Installation aborted.Backing up libraries..

eri--

Heh that was fast.
The binaries are being built they will be uploaded shortly.

grandrivers

having some rules issues

snort[67221]: FATAL ERROR: The dynamic detection library "/usr/local/lib/snort/dynamicrules/web-misc.so" version 1.0 compiled with dynamic engine library version 1.15 isn't compatible with the current dynamic engine library "/usr/local/lib/snort/dynamicengine/libsf_engine.so" version 1.17.

darklogic

@dwood:

Not sure if this is a snort binary update timing issue or not.  The package installation fails on amd64, 2.0.2 This from the install packages window

Beginning package installation for snort…
Downloading package configuration file... done.
Saving updated package information... done.
Downloading snort and its dependencies...
Checking for package installation...
Downloading http://files.pfsense.org/packages/amd64/8/All/mysql-client-5.1.68.tbz ...  could not download from there or http://ftp2.FreeBSD.org/pub/FreeBSD/ports/amd64/packages-8.1-release/All/mysql-client-5.1.68.tbz.
of mysql-client-5.1.68 failed!

Installation aborted.Backing up libraries..

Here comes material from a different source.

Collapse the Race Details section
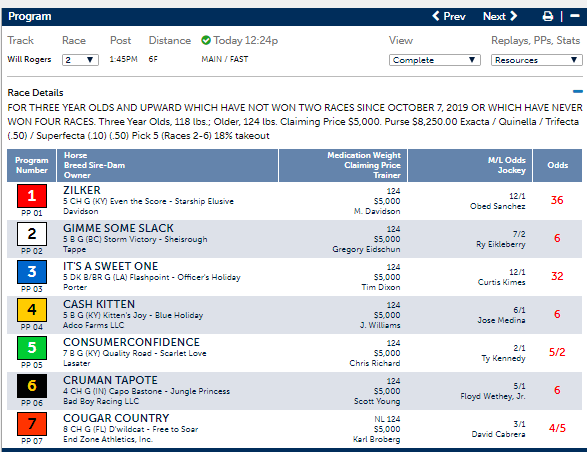Screen dimensions: 587x452 click(x=578, y=91)
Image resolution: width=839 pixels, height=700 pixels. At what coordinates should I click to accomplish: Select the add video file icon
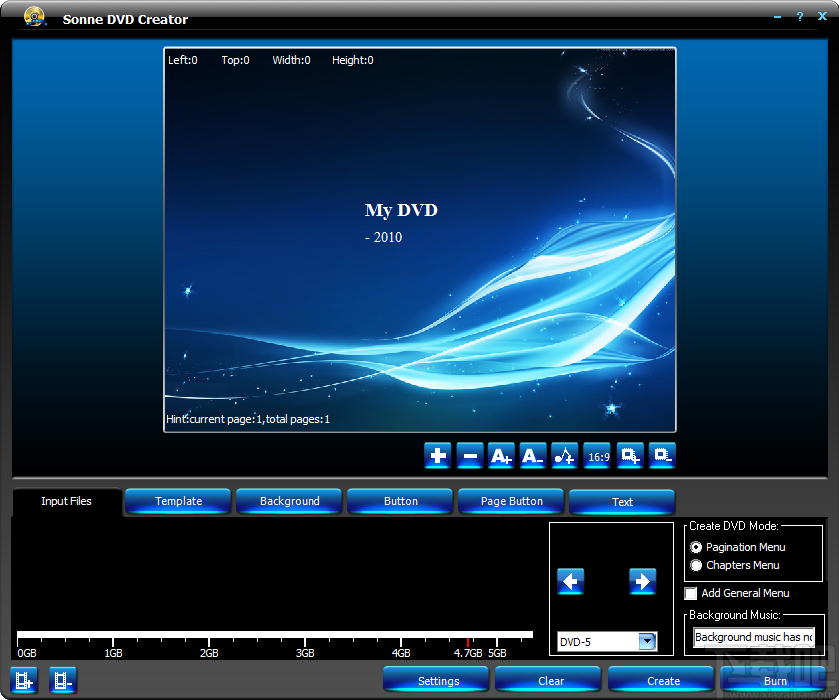point(23,680)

I am still having the same exact issue with installing/upgrading SNORT.

rt_rex

Don't know if its on propose I looked and the path  http://ftp2.FreeBSD.org/pub/FreeBSD/ports/amd64/packages-8.1-release/ is missing

In this path http://files.pfsense.org/packages/8/All/mysql-client-5.1.68.tbz the file is missing.

Fesoj

I update my snort package to 2.9.4.1 pkg v. 2.5.4.

It is now running fine for 2 days and hasn't crashed a single time. I am using a limited set of ET rules only, so I don't have the problems related to so rules.